» DATASET ENTRIES:
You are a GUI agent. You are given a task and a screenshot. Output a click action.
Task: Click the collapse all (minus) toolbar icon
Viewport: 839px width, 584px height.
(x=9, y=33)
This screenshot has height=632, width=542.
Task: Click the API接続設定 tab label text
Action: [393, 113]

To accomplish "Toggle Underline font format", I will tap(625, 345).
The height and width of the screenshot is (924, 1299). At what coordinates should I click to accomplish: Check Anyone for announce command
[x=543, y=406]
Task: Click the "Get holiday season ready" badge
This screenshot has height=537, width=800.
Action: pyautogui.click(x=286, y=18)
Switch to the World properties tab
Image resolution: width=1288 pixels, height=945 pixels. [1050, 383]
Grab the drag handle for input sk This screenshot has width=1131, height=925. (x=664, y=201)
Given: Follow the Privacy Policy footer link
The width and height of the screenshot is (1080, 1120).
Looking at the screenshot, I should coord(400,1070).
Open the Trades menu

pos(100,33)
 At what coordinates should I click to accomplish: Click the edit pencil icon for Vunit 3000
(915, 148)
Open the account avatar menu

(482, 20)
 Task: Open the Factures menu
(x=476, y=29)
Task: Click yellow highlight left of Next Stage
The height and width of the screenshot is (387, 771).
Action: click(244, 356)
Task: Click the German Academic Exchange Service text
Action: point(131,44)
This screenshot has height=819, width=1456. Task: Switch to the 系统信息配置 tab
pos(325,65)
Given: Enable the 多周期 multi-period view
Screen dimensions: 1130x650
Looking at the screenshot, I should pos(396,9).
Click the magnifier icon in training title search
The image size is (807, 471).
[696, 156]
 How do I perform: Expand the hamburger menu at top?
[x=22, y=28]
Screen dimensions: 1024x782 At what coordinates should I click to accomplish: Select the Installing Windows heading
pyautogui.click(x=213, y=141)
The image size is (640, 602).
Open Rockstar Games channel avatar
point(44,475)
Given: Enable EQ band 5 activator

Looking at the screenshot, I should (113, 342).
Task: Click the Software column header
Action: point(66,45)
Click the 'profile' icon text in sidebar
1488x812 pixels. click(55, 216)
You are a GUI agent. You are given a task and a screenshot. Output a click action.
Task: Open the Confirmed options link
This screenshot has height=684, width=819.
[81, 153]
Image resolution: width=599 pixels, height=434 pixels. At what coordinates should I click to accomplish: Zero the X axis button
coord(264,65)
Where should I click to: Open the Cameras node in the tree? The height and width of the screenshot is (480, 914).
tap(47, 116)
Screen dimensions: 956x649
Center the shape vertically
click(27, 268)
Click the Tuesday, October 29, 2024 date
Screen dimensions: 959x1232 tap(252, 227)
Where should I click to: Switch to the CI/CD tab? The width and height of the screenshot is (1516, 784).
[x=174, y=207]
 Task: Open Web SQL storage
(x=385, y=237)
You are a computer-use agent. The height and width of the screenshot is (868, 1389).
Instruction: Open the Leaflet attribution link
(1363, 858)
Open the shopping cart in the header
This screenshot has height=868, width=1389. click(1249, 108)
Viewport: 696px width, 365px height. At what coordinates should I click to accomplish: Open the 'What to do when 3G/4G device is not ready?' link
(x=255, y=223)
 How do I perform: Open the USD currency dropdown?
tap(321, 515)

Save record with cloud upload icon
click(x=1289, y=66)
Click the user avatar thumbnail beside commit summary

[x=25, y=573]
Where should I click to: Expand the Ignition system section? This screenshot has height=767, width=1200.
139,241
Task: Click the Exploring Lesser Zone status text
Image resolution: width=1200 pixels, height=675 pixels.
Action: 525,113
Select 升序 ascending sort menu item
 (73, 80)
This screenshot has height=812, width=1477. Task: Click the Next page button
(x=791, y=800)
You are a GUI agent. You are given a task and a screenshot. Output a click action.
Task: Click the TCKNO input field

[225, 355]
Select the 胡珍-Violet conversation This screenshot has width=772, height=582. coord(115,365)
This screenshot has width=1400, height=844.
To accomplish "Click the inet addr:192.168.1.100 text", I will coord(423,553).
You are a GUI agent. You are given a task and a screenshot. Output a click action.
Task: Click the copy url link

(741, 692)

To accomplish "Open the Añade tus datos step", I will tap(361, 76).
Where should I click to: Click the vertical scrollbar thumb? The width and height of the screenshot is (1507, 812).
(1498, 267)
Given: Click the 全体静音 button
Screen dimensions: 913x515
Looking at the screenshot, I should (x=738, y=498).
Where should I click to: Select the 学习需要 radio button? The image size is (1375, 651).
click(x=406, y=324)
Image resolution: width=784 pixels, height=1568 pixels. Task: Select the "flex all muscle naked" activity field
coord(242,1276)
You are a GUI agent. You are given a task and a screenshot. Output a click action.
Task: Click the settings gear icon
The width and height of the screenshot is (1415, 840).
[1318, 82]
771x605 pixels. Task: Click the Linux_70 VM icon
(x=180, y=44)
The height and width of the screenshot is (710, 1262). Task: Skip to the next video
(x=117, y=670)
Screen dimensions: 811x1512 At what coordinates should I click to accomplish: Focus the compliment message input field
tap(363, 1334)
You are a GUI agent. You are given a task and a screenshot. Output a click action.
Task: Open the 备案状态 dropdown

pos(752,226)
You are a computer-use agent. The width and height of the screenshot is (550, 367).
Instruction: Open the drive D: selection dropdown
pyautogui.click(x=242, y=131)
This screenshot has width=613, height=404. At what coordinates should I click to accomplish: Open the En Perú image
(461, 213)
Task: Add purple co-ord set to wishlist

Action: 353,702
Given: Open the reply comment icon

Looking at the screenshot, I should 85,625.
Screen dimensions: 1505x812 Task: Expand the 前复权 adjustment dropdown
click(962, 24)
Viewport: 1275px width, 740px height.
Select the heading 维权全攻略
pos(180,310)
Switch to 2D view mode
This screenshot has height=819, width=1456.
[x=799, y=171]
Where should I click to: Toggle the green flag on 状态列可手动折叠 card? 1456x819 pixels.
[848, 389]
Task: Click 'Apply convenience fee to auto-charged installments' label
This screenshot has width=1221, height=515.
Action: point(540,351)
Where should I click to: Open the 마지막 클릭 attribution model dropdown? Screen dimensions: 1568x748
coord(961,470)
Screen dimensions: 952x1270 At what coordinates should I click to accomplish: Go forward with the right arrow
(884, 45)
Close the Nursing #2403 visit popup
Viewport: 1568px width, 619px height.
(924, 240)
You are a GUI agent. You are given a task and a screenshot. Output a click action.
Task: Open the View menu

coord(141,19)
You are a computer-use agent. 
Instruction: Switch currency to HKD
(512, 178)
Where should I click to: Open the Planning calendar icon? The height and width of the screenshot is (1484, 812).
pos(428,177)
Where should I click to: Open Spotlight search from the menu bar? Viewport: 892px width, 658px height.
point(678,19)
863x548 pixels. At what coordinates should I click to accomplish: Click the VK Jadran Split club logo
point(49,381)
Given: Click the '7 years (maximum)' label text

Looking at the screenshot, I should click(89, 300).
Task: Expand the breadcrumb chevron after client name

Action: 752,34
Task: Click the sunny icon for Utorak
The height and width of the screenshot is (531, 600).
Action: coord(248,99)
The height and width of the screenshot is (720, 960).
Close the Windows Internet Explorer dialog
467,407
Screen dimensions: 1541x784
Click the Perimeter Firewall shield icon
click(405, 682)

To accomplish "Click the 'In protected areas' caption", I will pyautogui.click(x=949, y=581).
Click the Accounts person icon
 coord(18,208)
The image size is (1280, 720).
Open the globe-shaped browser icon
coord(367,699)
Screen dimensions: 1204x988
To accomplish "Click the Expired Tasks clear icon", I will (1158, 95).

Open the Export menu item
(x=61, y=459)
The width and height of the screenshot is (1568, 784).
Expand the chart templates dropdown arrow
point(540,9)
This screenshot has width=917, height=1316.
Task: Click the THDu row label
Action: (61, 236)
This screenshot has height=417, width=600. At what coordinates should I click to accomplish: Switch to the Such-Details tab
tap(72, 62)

» WHAT THE TASK REQUIRES: Render the records from the line containing "Select 升序 ascending sort menu item" through the line containing "will tap(361, 76).", inclusive, as a JSON list of strings with one string per line and blank lines omitted.

» RESULT OF THE EXERCISE:
[
  "Select 升序 ascending sort menu item",
  " (73, 80)",
  "This screenshot has height=812, width=1477. Task: Click the Next page button",
  "(x=791, y=800)",
  "You are a GUI agent. You are given a task and a screenshot. Output a click action.",
  "Task: Click the TCKNO input field",
  "[225, 355]",
  "Select the 胡珍-Violet conversation This screenshot has width=772, height=582. coord(115,365)",
  "This screenshot has width=1400, height=844.",
  "To accomplish \"Click the inet addr:192.168.1.100 text\", I will coord(423,553).",
  "You are a GUI agent. You are given a task and a screenshot. Output a click action.",
  "Task: Click the copy url link",
  "(741, 692)",
  "To accomplish \"Open the Añade tus datos step\", I will tap(361, 76)."
]